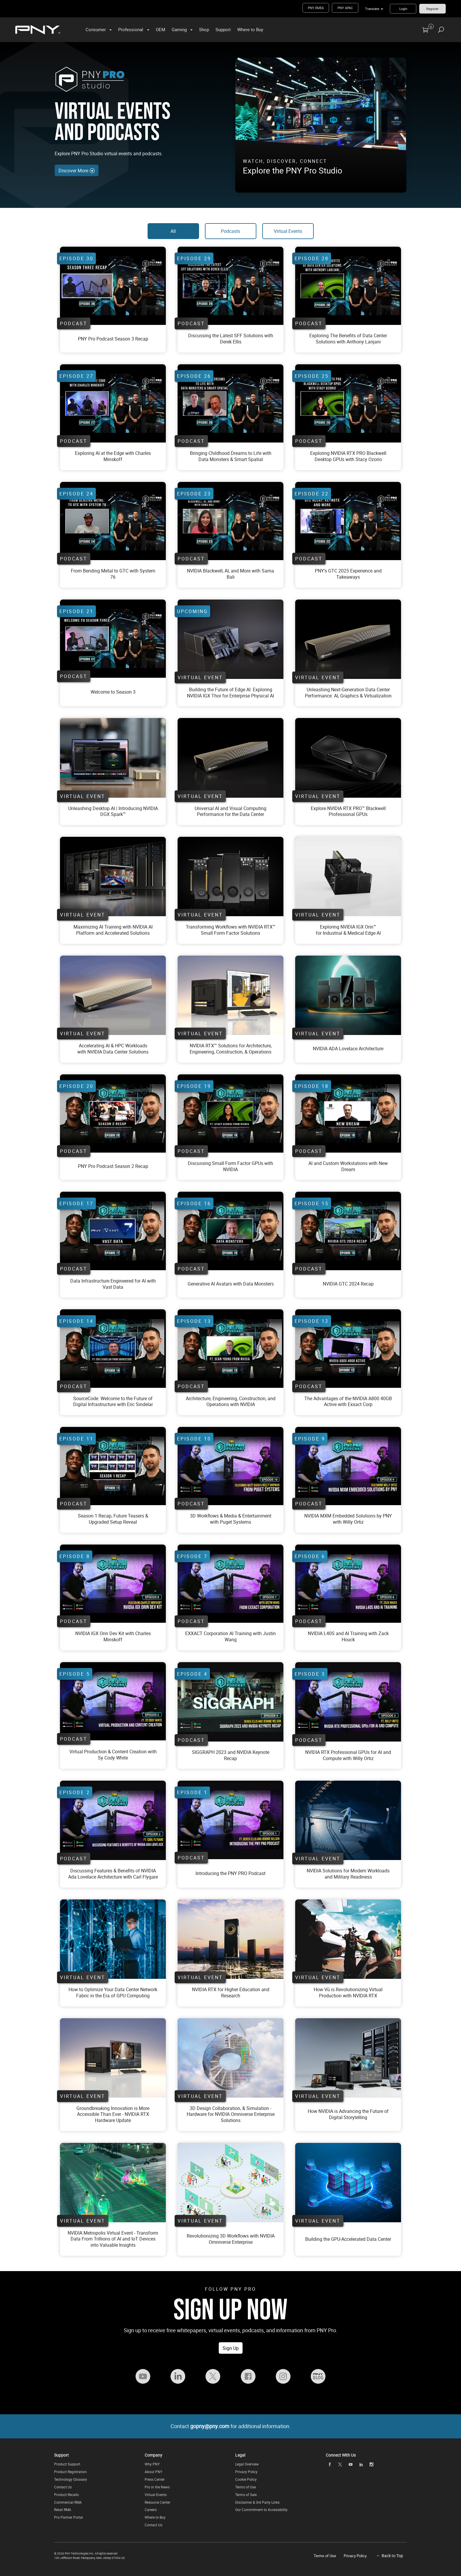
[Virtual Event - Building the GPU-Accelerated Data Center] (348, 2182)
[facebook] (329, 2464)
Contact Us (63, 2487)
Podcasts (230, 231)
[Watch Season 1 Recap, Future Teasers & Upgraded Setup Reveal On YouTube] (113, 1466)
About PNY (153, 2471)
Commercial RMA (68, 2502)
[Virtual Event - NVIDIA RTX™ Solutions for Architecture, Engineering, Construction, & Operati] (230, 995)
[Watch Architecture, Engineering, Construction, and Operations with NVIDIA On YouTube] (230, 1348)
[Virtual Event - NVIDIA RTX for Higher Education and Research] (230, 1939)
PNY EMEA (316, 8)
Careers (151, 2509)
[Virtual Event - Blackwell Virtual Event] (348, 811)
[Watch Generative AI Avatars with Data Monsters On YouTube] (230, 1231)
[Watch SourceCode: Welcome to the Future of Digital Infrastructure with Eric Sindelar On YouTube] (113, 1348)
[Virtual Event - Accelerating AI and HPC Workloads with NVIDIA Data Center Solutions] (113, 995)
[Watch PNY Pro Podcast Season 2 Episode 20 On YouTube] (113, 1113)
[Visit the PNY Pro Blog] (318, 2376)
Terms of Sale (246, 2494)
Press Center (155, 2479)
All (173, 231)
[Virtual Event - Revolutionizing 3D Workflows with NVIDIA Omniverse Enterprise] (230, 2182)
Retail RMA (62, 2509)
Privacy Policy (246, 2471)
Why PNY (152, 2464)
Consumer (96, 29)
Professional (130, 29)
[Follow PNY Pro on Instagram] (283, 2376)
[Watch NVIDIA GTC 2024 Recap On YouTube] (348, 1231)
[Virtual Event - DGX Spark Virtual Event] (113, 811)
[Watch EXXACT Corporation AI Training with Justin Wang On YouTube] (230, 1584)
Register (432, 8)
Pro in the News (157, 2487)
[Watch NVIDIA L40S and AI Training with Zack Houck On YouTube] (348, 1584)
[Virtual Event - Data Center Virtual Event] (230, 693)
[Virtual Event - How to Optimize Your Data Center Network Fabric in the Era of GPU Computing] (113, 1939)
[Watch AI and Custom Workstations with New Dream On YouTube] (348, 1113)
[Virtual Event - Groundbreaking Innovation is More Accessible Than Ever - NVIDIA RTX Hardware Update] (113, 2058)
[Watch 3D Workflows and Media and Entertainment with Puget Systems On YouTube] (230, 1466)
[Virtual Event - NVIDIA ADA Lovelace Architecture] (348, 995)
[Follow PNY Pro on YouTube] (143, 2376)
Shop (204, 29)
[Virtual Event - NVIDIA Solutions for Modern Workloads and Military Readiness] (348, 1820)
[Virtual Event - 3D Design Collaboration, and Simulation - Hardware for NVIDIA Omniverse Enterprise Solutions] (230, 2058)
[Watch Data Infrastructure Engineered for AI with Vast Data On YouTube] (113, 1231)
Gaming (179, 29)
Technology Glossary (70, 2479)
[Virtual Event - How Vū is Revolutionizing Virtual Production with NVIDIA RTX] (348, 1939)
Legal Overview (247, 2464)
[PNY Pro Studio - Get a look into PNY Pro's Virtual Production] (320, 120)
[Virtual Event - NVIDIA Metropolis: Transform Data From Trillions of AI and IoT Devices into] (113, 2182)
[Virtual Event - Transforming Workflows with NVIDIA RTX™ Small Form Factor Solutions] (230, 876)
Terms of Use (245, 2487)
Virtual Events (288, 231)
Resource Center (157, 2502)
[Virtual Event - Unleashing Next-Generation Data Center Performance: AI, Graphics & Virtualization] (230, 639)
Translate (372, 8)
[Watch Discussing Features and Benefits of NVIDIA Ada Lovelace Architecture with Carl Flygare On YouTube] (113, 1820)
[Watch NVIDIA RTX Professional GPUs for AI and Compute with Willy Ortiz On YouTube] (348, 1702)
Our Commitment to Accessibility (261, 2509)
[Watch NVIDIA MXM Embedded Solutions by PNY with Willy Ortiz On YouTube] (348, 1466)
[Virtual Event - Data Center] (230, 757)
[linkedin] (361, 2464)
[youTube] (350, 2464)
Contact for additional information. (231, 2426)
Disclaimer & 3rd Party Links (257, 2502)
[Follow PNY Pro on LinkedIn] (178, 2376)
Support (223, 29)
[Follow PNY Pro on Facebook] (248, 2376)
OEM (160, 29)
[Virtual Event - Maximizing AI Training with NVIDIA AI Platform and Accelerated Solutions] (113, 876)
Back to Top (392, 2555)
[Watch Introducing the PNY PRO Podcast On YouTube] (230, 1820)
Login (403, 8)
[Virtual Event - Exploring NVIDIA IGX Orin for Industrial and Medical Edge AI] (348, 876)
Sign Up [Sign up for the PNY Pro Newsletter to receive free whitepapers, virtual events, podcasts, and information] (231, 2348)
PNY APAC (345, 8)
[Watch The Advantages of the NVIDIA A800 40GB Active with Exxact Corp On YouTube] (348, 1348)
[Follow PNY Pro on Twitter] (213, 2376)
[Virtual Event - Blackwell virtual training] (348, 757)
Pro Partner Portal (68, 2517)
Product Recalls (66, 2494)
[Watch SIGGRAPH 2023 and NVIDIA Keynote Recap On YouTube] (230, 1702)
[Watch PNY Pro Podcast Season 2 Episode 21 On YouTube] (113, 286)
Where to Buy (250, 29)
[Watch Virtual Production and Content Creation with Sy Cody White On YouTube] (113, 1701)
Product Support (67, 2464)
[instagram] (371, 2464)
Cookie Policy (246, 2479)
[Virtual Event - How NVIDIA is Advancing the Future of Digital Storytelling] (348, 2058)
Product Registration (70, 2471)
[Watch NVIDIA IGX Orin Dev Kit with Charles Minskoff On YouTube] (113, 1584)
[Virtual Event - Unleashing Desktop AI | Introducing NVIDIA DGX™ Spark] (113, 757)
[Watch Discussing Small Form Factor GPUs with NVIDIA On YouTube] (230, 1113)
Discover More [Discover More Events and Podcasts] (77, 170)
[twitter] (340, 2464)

------------------------------------------------------------

WHAT THIS TASK INVOLVES
Format every line of the listing above as a JSON array of strings, one string per line, omitting blank lines and leaving out the picture.

PROBLEM SOLUTION
[
  "[Virtual Event - Building the GPU-Accelerated Data Center] (348, 2182)",
  "[facebook] (329, 2464)",
  "Contact Us (63, 2487)",
  "Podcasts (230, 231)",
  "[Watch Season 1 Recap, Future Teasers & Upgraded Setup Reveal On YouTube] (113, 1466)",
  "About PNY (153, 2471)",
  "Commercial RMA (68, 2502)",
  "[Virtual Event - NVIDIA RTX™ Solutions for Architecture, Engineering, Construction, & Operati] (230, 995)",
  "[Watch Architecture, Engineering, Construction, and Operations with NVIDIA On YouTube] (230, 1348)",
  "[Virtual Event - NVIDIA RTX for Higher Education and Research] (230, 1939)",
  "PNY EMEA (316, 8)",
  "Careers (151, 2509)",
  "[Virtual Event - Blackwell Virtual Event] (348, 811)",
  "[Watch Generative AI Avatars with Data Monsters On YouTube] (230, 1231)",
  "[Watch SourceCode: Welcome to the Future of Digital Infrastructure with Eric Sindelar On YouTube] (113, 1348)",
  "[Virtual Event - Accelerating AI and HPC Workloads with NVIDIA Data Center Solutions] (113, 995)",
  "[Watch PNY Pro Podcast Season 2 Episode 20 On YouTube] (113, 1113)",
  "[Visit the PNY Pro Blog] (318, 2376)",
  "Terms of Sale (246, 2494)",
  "Press Center (155, 2479)",
  "All (173, 231)",
  "[Virtual Event - Revolutionizing 3D Workflows with NVIDIA Omniverse Enterprise] (230, 2182)",
  "Retail RMA (62, 2509)",
  "Privacy Policy (246, 2471)",
  "Why PNY (152, 2464)",
  "Consumer (96, 29)",
  "Professional (130, 29)",
  "[Follow PNY Pro on Instagram] (283, 2376)",
  "[Watch NVIDIA GTC 2024 Recap On YouTube] (348, 1231)",
  "[Virtual Event - DGX Spark Virtual Event] (113, 811)",
  "[Watch EXXACT Corporation AI Training with Justin Wang On YouTube] (230, 1584)",
  "Register (432, 8)",
  "Pro in the News (157, 2487)",
  "[Watch NVIDIA L40S and AI Training with Zack Houck On YouTube] (348, 1584)",
  "[Virtual Event - Data Center Virtual Event] (230, 693)",
  "[Virtual Event - How to Optimize Your Data Center Network Fabric in the Era of GPU Computing] (113, 1939)",
  "[Watch AI and Custom Workstations with New Dream On YouTube] (348, 1113)",
  "[Virtual Event - Groundbreaking Innovation is More Accessible Than Ever - NVIDIA RTX Hardware Update] (113, 2058)",
  "[Watch 3D Workflows and Media and Entertainment with Puget Systems On YouTube] (230, 1466)",
  "[Virtual Event - NVIDIA ADA Lovelace Architecture] (348, 995)",
  "[Follow PNY Pro on YouTube] (143, 2376)",
  "Shop (204, 29)",
  "[Virtual Event - NVIDIA Solutions for Modern Workloads and Military Readiness] (348, 1820)",
  "[Virtual Event - 3D Design Collaboration, and Simulation - Hardware for NVIDIA Omniverse Enterprise Solutions] (230, 2058)",
  "[Watch Data Infrastructure Engineered for AI with Vast Data On YouTube] (113, 1231)",
  "Gaming (179, 29)",
  "Technology Glossary (70, 2479)",
  "[Virtual Event - How Vū is Revolutionizing Virtual Production with NVIDIA RTX] (348, 1939)",
  "Legal Overview (247, 2464)",
  "[PNY Pro Studio - Get a look into PNY Pro's Virtual Production] (320, 120)",
  "[Virtual Event - NVIDIA Metropolis: Transform Data From Trillions of AI and IoT Devices into] (113, 2182)",
  "[Virtual Event - Transforming Workflows with NVIDIA RTX™ Small Form Factor Solutions] (230, 876)",
  "Terms of Use (245, 2487)",
  "Virtual Events (288, 231)",
  "Resource Center (157, 2502)",
  "[Virtual Event - Unleashing Next-Generation Data Center Performance: AI, Graphics & Virtualization] (230, 639)",
  "Translate (372, 8)",
  "[Watch Discussing Features and Benefits of NVIDIA Ada Lovelace Architecture with Carl Flygare On YouTube] (113, 1820)",
  "[Watch NVIDIA RTX Professional GPUs for AI and Compute with Willy Ortiz On YouTube] (348, 1702)",
  "Our Commitment to Accessibility (261, 2509)",
  "[Watch NVIDIA MXM Embedded Solutions by PNY with Willy Ortiz On YouTube] (348, 1466)",
  "[Virtual Event - Data Center] (230, 757)",
  "[linkedin] (361, 2464)",
  "[youTube] (350, 2464)",
  "Contact for additional information. (231, 2426)",
  "Disclaimer & 3rd Party Links (257, 2502)",
  "[Follow PNY Pro on LinkedIn] (178, 2376)",
  "Support (223, 29)",
  "[Follow PNY Pro on Facebook] (248, 2376)",
  "OEM (160, 29)",
  "[Virtual Event - Maximizing AI Training with NVIDIA AI Platform and Accelerated Solutions] (113, 876)",
  "Back to Top (392, 2555)",
  "[Watch Introducing the PNY PRO Podcast On YouTube] (230, 1820)",
  "Login (403, 8)",
  "[Virtual Event - Exploring NVIDIA IGX Orin for Industrial and Medical Edge AI] (348, 876)",
  "Sign Up [Sign up for the PNY Pro Newsletter to receive free whitepapers, virtual events, podcasts, and information] (231, 2348)",
  "PNY APAC (345, 8)",
  "[Watch The Advantages of the NVIDIA A800 40GB Active with Exxact Corp On YouTube] (348, 1348)",
  "[Follow PNY Pro on Twitter] (213, 2376)",
  "[Virtual Event - Blackwell virtual training] (348, 757)",
  "Pro Partner Portal (68, 2517)",
  "Product Recalls (66, 2494)",
  "[Watch SIGGRAPH 2023 and NVIDIA Keynote Recap On YouTube] (230, 1702)",
  "[Watch PNY Pro Podcast Season 2 Episode 21 On YouTube] (113, 286)",
  "Where to Buy (250, 29)",
  "[Watch Virtual Production and Content Creation with Sy Cody White On YouTube] (113, 1701)",
  "Product Support (67, 2464)",
  "[instagram] (371, 2464)",
  "Cookie Policy (246, 2479)",
  "[Virtual Event - How NVIDIA is Advancing the Future of Digital Storytelling] (348, 2058)",
  "Product Registration (70, 2471)",
  "[Watch NVIDIA IGX Orin Dev Kit with Charles Minskoff On YouTube] (113, 1584)",
  "[Virtual Event - Unleashing Desktop AI | Introducing NVIDIA DGX™ Spark] (113, 757)",
  "[Watch Discussing Small Form Factor GPUs with NVIDIA On YouTube] (230, 1113)",
  "Discover More [Discover More Events and Podcasts] (77, 170)",
  "[twitter] (340, 2464)"
]